Evidence suggests North Korea was involved in the massive hack attack on Sony, according to outgoing House Intelligence Committee chair Mike Rogers (R-Mich).
“I would argue, as a former FBI guy, that when a nation state says that this group who doesn’t know who we are but did this on behalf of the North Korean people … and we appreciate it…As we would say in the FBI, ‘That is a clue’,” Rogers said this morning at a Christian Science Monitor breakfast in Washington.
The North Korean government has denied responsibility for the hack, which leaked reams of internal documents and took down Sony’s computer system, but called the action a “righteous deed,” Washington newspaper The Hill reported Rogers saying at the breakfast.
North Korea has blasted Sony for moving ahead with its comedy The Interview, a comedy about a plot to assassinate North Korean leader Kim Jong Un. Rogers said he is “fairly confident” North Korea is responsible “given the public information.”

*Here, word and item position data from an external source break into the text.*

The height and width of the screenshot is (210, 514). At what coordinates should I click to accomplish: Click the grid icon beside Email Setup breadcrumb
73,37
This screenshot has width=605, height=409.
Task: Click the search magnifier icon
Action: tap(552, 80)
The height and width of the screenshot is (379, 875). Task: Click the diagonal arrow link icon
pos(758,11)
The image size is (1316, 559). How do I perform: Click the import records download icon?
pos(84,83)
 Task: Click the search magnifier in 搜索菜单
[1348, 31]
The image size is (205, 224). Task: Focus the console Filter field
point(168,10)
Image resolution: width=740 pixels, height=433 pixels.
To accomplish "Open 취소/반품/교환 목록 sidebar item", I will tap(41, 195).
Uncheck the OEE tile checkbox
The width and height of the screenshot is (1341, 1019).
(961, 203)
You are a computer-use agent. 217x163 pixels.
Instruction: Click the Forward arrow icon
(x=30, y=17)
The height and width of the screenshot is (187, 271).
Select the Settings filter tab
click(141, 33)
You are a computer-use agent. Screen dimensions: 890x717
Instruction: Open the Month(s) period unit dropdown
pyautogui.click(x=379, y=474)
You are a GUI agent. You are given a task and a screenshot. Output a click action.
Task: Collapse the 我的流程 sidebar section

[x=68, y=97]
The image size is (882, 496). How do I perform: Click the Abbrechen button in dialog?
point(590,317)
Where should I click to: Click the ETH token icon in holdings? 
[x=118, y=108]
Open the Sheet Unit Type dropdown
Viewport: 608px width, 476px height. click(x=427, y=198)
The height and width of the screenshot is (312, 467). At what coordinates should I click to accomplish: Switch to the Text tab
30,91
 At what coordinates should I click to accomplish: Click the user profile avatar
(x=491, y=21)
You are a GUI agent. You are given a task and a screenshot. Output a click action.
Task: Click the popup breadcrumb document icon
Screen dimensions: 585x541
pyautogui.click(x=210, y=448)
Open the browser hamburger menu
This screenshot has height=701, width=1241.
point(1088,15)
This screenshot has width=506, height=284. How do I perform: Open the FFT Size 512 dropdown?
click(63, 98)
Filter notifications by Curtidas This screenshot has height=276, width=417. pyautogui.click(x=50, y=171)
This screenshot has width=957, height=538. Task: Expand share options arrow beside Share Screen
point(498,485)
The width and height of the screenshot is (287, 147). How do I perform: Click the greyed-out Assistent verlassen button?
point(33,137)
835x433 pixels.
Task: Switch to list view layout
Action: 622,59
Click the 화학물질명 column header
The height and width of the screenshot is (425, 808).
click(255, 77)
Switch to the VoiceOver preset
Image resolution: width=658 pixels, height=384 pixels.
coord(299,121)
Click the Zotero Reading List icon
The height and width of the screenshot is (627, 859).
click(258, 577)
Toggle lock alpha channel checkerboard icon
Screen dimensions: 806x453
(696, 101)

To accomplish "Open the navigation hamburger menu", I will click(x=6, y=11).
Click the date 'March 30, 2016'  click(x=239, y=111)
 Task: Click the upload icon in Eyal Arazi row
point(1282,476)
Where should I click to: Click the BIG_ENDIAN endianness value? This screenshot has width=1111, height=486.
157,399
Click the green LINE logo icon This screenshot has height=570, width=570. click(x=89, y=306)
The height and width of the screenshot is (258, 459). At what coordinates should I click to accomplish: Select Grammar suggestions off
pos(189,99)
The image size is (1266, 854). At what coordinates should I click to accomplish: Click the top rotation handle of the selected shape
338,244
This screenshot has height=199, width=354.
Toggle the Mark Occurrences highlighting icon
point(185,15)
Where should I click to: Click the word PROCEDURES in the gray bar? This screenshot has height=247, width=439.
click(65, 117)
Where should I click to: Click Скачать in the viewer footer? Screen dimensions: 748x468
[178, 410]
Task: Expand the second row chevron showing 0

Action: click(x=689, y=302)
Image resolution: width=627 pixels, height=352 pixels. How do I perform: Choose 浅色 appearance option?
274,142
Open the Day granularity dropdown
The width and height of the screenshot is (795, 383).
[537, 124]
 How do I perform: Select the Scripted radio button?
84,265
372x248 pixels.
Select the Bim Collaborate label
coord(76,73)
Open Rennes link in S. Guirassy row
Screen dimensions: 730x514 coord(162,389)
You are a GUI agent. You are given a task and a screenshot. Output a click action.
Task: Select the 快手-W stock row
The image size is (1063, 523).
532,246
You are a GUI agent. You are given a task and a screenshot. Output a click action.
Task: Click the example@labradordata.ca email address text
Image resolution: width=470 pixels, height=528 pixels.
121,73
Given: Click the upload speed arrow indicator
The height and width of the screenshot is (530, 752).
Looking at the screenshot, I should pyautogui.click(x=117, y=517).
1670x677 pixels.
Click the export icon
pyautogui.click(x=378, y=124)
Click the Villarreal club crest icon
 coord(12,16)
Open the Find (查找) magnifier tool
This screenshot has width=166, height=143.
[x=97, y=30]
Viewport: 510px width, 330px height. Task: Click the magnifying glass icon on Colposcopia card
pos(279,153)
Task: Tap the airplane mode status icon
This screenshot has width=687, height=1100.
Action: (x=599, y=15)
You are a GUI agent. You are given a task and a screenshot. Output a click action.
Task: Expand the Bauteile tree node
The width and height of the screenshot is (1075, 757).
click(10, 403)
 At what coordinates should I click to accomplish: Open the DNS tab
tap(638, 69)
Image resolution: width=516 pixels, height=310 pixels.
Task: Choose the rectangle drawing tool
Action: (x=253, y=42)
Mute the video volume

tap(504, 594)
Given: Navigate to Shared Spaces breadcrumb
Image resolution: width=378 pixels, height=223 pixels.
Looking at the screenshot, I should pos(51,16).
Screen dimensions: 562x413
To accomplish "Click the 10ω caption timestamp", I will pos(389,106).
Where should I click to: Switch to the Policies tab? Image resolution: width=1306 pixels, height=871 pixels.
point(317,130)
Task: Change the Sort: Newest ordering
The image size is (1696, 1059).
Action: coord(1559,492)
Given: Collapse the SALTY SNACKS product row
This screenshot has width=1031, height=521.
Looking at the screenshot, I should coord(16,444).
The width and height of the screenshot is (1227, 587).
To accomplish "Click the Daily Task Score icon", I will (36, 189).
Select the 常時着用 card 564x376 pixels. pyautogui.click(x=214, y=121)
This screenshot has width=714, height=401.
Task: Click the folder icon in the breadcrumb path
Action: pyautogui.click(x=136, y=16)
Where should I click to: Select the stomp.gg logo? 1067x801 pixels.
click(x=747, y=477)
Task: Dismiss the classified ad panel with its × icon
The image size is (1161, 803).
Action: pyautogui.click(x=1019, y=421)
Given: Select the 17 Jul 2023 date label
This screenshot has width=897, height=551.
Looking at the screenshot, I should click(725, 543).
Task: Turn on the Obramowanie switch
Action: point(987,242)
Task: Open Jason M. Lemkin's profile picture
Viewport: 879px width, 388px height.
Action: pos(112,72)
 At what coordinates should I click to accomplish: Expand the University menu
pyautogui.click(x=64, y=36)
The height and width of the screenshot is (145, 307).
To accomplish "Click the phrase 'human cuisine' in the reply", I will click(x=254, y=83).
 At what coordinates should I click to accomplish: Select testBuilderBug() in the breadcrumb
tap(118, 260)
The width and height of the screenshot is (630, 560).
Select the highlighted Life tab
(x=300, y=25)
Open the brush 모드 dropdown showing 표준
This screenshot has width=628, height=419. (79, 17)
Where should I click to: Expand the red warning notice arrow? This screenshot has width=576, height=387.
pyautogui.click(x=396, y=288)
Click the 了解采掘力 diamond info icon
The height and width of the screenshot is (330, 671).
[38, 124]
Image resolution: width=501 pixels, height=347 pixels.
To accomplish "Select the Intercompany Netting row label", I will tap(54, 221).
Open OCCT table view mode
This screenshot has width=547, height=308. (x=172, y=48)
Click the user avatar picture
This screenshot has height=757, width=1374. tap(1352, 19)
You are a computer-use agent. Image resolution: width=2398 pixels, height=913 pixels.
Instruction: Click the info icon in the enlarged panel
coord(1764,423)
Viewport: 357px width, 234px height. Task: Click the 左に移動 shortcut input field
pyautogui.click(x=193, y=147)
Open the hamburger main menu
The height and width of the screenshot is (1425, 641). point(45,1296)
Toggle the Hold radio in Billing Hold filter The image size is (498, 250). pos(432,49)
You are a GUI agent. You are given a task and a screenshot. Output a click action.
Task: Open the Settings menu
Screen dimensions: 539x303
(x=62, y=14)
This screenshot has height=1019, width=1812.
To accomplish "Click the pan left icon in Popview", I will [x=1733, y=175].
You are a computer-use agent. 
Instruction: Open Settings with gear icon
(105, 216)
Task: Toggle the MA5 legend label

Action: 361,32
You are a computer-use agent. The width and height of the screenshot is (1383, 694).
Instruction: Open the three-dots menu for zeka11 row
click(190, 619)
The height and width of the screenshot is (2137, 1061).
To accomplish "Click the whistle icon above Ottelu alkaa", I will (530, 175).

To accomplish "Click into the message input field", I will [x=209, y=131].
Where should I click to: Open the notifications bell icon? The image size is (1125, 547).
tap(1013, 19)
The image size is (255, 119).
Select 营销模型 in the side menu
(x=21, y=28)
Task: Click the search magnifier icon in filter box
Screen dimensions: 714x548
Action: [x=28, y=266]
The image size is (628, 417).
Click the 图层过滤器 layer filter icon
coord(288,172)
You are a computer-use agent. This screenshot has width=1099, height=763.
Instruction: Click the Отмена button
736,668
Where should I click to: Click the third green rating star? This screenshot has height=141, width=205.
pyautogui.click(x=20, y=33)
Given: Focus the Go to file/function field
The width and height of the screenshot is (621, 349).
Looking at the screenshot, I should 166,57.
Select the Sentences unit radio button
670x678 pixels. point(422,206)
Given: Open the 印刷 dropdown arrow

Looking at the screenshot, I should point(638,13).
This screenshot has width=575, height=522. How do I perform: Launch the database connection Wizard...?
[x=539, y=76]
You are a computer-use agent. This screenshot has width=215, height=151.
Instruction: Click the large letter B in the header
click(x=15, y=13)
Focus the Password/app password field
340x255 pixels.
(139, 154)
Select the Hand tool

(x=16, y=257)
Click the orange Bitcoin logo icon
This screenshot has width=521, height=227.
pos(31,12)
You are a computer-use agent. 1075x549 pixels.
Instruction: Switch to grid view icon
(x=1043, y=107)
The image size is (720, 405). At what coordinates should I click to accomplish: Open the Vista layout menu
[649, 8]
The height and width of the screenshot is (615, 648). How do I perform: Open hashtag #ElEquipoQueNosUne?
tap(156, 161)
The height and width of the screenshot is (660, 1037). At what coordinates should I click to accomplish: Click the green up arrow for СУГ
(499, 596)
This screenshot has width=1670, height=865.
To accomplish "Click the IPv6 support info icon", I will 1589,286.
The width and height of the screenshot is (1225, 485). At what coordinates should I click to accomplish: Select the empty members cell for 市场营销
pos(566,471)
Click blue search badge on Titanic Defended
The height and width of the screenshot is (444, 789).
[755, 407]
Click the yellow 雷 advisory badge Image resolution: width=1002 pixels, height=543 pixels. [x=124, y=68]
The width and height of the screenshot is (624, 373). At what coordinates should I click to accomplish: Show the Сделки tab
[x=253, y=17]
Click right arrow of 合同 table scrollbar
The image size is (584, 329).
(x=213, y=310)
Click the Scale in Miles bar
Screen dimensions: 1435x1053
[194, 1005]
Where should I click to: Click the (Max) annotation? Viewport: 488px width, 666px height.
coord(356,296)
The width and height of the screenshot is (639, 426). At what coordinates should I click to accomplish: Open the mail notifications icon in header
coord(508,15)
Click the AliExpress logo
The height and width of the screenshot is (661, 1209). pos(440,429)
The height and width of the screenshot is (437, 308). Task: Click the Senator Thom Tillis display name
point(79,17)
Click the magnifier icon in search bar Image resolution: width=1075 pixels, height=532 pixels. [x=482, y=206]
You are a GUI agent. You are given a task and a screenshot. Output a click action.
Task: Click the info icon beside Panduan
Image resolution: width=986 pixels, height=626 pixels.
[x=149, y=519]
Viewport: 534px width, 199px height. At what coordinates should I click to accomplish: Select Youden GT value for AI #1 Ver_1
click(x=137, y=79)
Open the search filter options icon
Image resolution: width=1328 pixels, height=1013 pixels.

“We want to thank Amy Pascal for having the balls to make this movie,” Seth Rogen said Thursday night at the subdued world premiere of The Interview, which has been closely associated with the company’s hack attack.
The next morning, in Washington, Rogers said the Sony attack resembled the campaign, DarkSeoul, which hit banks and media companies across South Korea last year, but added new techniques. For instance, he thinks Sony hackers have maintained a backdoor into the computer network.
“So, by the time you get it back up, they can whack you again,” Rogers said, adding, “Sony is a game changer when it comes to cyber in the United States.”
The Interview was first conceived in 2011, the year Kim Jong Un succeeded his father as North Korea’s Supreme Leader. Sony gave it the go-ahead the following spring.